ひと声かけていただきましたら、すぐ参りますのでどうぞご用命くださいませ」
そう言われて、お嬢様は少し考えると
「そうね、てつはすこしダブついてるわ。
あとはどせきにこうぶつ、まあいおうとかていひんいのせきたんなんかがいっぱいあるかしら」
なるほどなるほど、と言いながらウルスさんは懐から出したメモ帳にメモを取る。
「でも、ふつうのひとのしょうばいのじゃまはしたくないの。だからむりにはうらなくていいわ。
かうほうもたとえばやさいやくだものがとれすぎてあまってて、このままだとくさっちゃうみたいなのがあればすぐにかいにいくわ。
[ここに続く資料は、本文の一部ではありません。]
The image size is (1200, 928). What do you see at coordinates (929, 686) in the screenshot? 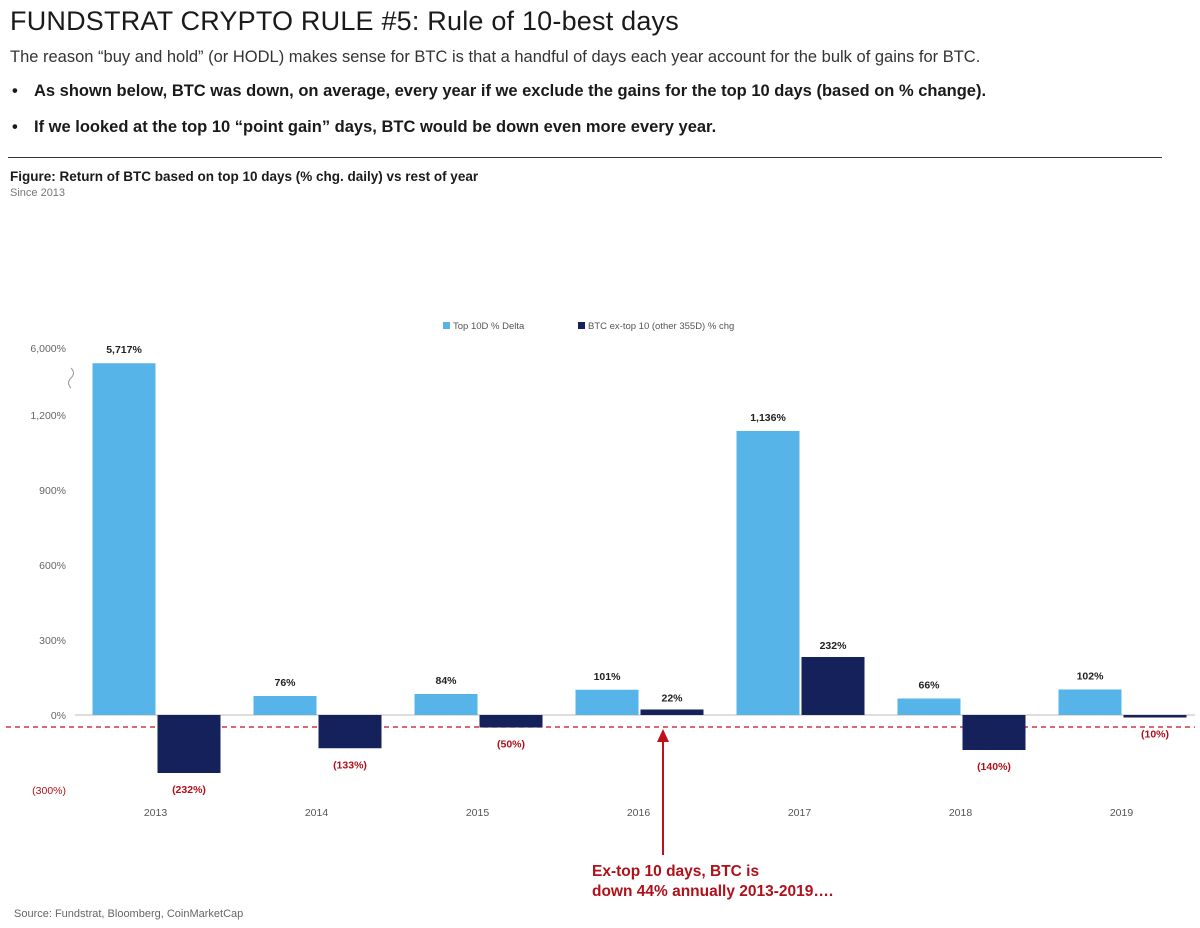
I see `data-label-top10: 66%` at bounding box center [929, 686].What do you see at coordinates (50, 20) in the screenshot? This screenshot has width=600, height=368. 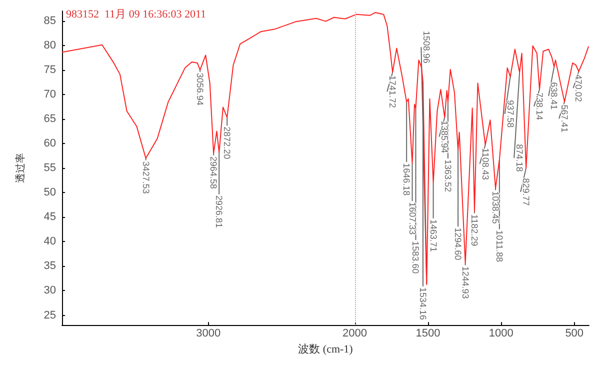 I see `y-tick-label: 85` at bounding box center [50, 20].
こくもつもねくずれしてたらかうし、ねだんがあがりすぎてたらだすわよ」
「ふむふむ! 荷物袋の異能持ちかくあれかしというようなご立派なお心構えでございますね。
このウルス、感服いたしました。
学園生産連絡会としましては百万の味方を得た思いにございます! ありがとうございます!」
ウルスさんはそう言って、なぜかとても喜んでいた。
◆
ウルスさんが、あの失礼な黒髪眼鏡の局長とやらを引っ張るようにして帰っていったあとで、アイシャさんがお嬢様に
「また安請け合いしてると仕事ばかりになっちゃいますよ」と言っていた。
「かんぜんにむししたりとかは、わたしできないもの。
そしたらいえにいたって、ここにきたって、ほかのどこかでも、どうせしごとはふえておなじことになるわ。だからいいのよ」
お嬢様はどこか諦めたような調子でそう答える。
「もう! お人よしなんだから」
アイシャさんはそう言って、お嬢様を抱き上げると、ぎゅっと抱きしめた。
アリシアは、お嬢様が普段なにをしているとか、そういうことはあまり知らなかったのだけど、赤ちゃんみたいに見えるお嬢様にも苦労があるんだなあと、なんだかかわいそうな気がしたのだった。